About this exercise:
Exactly as they stand, the data below are to be printed again.

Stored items
--------------------------------

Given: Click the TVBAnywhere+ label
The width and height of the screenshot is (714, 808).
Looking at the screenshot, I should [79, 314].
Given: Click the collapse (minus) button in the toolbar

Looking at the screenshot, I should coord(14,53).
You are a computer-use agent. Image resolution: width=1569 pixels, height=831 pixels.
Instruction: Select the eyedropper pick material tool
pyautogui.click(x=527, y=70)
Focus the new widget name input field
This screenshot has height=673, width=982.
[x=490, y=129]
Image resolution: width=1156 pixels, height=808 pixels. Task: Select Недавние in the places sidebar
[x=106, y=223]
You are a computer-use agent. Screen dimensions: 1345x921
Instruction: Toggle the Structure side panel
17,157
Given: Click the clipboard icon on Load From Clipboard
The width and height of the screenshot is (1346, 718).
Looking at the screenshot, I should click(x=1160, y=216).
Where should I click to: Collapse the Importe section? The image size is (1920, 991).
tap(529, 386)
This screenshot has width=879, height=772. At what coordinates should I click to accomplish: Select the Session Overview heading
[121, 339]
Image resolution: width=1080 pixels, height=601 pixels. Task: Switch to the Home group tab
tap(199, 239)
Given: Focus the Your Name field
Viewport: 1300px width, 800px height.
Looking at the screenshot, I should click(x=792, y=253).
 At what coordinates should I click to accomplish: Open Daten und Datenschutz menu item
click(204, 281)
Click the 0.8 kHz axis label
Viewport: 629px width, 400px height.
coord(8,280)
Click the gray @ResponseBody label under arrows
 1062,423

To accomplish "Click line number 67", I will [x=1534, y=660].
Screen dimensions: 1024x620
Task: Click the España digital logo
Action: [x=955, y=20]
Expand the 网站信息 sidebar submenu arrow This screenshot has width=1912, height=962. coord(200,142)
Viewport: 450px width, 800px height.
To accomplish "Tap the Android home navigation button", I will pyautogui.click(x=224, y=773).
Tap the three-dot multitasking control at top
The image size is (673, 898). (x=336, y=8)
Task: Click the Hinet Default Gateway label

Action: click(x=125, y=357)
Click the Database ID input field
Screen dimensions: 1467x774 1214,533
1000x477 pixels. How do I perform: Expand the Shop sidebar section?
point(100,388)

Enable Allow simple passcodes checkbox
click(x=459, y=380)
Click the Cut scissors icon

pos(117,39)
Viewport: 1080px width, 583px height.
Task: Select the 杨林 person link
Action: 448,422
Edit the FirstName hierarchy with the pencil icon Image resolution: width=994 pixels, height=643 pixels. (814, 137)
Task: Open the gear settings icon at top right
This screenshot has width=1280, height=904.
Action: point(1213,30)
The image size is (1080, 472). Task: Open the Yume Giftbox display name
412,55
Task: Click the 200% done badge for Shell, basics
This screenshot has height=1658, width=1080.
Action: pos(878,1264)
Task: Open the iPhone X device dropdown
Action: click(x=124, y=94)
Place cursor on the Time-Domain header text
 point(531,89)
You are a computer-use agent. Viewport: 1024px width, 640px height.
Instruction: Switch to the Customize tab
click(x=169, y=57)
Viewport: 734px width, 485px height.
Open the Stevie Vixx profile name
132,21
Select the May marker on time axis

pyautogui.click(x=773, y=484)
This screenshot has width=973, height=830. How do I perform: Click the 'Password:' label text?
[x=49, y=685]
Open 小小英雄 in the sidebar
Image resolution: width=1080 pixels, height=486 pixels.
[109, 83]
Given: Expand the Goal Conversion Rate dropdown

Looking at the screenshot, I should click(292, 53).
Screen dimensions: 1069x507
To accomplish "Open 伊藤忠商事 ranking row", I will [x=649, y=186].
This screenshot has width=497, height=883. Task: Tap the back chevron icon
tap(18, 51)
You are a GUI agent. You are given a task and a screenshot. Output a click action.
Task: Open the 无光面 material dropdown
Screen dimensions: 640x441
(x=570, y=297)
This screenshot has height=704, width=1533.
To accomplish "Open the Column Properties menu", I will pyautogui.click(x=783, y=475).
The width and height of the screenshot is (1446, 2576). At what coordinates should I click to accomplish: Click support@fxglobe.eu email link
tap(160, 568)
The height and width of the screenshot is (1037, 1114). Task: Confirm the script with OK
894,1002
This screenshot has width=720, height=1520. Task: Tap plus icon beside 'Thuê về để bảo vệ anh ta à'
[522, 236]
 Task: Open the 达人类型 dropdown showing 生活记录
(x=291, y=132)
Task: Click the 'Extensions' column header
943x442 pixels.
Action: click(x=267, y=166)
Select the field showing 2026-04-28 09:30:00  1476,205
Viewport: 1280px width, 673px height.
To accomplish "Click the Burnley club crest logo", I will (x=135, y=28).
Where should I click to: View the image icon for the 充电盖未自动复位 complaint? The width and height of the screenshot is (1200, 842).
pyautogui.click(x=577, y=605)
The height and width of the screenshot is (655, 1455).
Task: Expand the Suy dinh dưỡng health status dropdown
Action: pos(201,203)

--------------------------------

Response:
Given: Click the TVBAnywhere+ label
The width and height of the screenshot is (714, 808).
Looking at the screenshot, I should [79, 314].
Given: Click the collapse (minus) button in the toolbar

Looking at the screenshot, I should coord(14,53).
You are a computer-use agent. Image resolution: width=1569 pixels, height=831 pixels.
Instruction: Select the eyedropper pick material tool
pyautogui.click(x=527, y=70)
Focus the new widget name input field
This screenshot has height=673, width=982.
[x=490, y=129]
Image resolution: width=1156 pixels, height=808 pixels. Task: Select Недавние in the places sidebar
[x=106, y=223]
You are a computer-use agent. Screen dimensions: 1345x921
Instruction: Toggle the Structure side panel
17,157
Given: Click the clipboard icon on Load From Clipboard
The width and height of the screenshot is (1346, 718).
Looking at the screenshot, I should click(x=1160, y=216).
Where should I click to: Collapse the Importe section? The image size is (1920, 991).
tap(529, 386)
This screenshot has width=879, height=772. At what coordinates should I click to accomplish: Select the Session Overview heading
[121, 339]
Image resolution: width=1080 pixels, height=601 pixels. Task: Switch to the Home group tab
tap(199, 239)
Given: Focus the Your Name field
Viewport: 1300px width, 800px height.
Looking at the screenshot, I should click(x=792, y=253).
 At what coordinates should I click to accomplish: Open Daten und Datenschutz menu item
click(204, 281)
Click the 0.8 kHz axis label
Viewport: 629px width, 400px height.
coord(8,280)
Click the gray @ResponseBody label under arrows
 1062,423

To accomplish "Click line number 67", I will [x=1534, y=660].
Screen dimensions: 1024x620
Task: Click the España digital logo
Action: [x=955, y=20]
Expand the 网站信息 sidebar submenu arrow This screenshot has width=1912, height=962. coord(200,142)
Viewport: 450px width, 800px height.
To accomplish "Tap the Android home navigation button", I will pyautogui.click(x=224, y=773).
Tap the three-dot multitasking control at top
The image size is (673, 898). (x=336, y=8)
Task: Click the Hinet Default Gateway label

Action: click(x=125, y=357)
Click the Database ID input field
Screen dimensions: 1467x774 1214,533
1000x477 pixels. How do I perform: Expand the Shop sidebar section?
point(100,388)

Enable Allow simple passcodes checkbox
click(x=459, y=380)
Click the Cut scissors icon

pos(117,39)
Viewport: 1080px width, 583px height.
Task: Select the 杨林 person link
Action: 448,422
Edit the FirstName hierarchy with the pencil icon Image resolution: width=994 pixels, height=643 pixels. (814, 137)
Task: Open the gear settings icon at top right
This screenshot has width=1280, height=904.
Action: point(1213,30)
The image size is (1080, 472). Task: Open the Yume Giftbox display name
412,55
Task: Click the 200% done badge for Shell, basics
This screenshot has height=1658, width=1080.
Action: pos(878,1264)
Task: Open the iPhone X device dropdown
Action: click(x=124, y=94)
Place cursor on the Time-Domain header text
 point(531,89)
You are a computer-use agent. Viewport: 1024px width, 640px height.
Instruction: Switch to the Customize tab
click(x=169, y=57)
Viewport: 734px width, 485px height.
Open the Stevie Vixx profile name
132,21
Select the May marker on time axis

pyautogui.click(x=773, y=484)
This screenshot has width=973, height=830. How do I perform: Click the 'Password:' label text?
[x=49, y=685]
Open 小小英雄 in the sidebar
Image resolution: width=1080 pixels, height=486 pixels.
[109, 83]
Given: Expand the Goal Conversion Rate dropdown

Looking at the screenshot, I should click(292, 53).
Screen dimensions: 1069x507
To accomplish "Open 伊藤忠商事 ranking row", I will [x=649, y=186].
This screenshot has width=497, height=883. Task: Tap the back chevron icon
tap(18, 51)
You are a GUI agent. You are given a task and a screenshot. Output a click action.
Task: Open the 无光面 material dropdown
Screen dimensions: 640x441
(x=570, y=297)
This screenshot has height=704, width=1533.
To accomplish "Open the Column Properties menu", I will pyautogui.click(x=783, y=475).
The width and height of the screenshot is (1446, 2576). At what coordinates should I click to accomplish: Click support@fxglobe.eu email link
tap(160, 568)
The height and width of the screenshot is (1037, 1114). Task: Confirm the script with OK
894,1002
This screenshot has width=720, height=1520. Task: Tap plus icon beside 'Thuê về để bảo vệ anh ta à'
[522, 236]
 Task: Open the 达人类型 dropdown showing 生活记录
(x=291, y=132)
Task: Click the 'Extensions' column header
943x442 pixels.
Action: click(x=267, y=166)
Select the field showing 2026-04-28 09:30:00  1476,205
Viewport: 1280px width, 673px height.
To accomplish "Click the Burnley club crest logo", I will (x=135, y=28).
Where should I click to: View the image icon for the 充电盖未自动复位 complaint? The width and height of the screenshot is (1200, 842).
pyautogui.click(x=577, y=605)
The height and width of the screenshot is (655, 1455).
Task: Expand the Suy dinh dưỡng health status dropdown
Action: pos(201,203)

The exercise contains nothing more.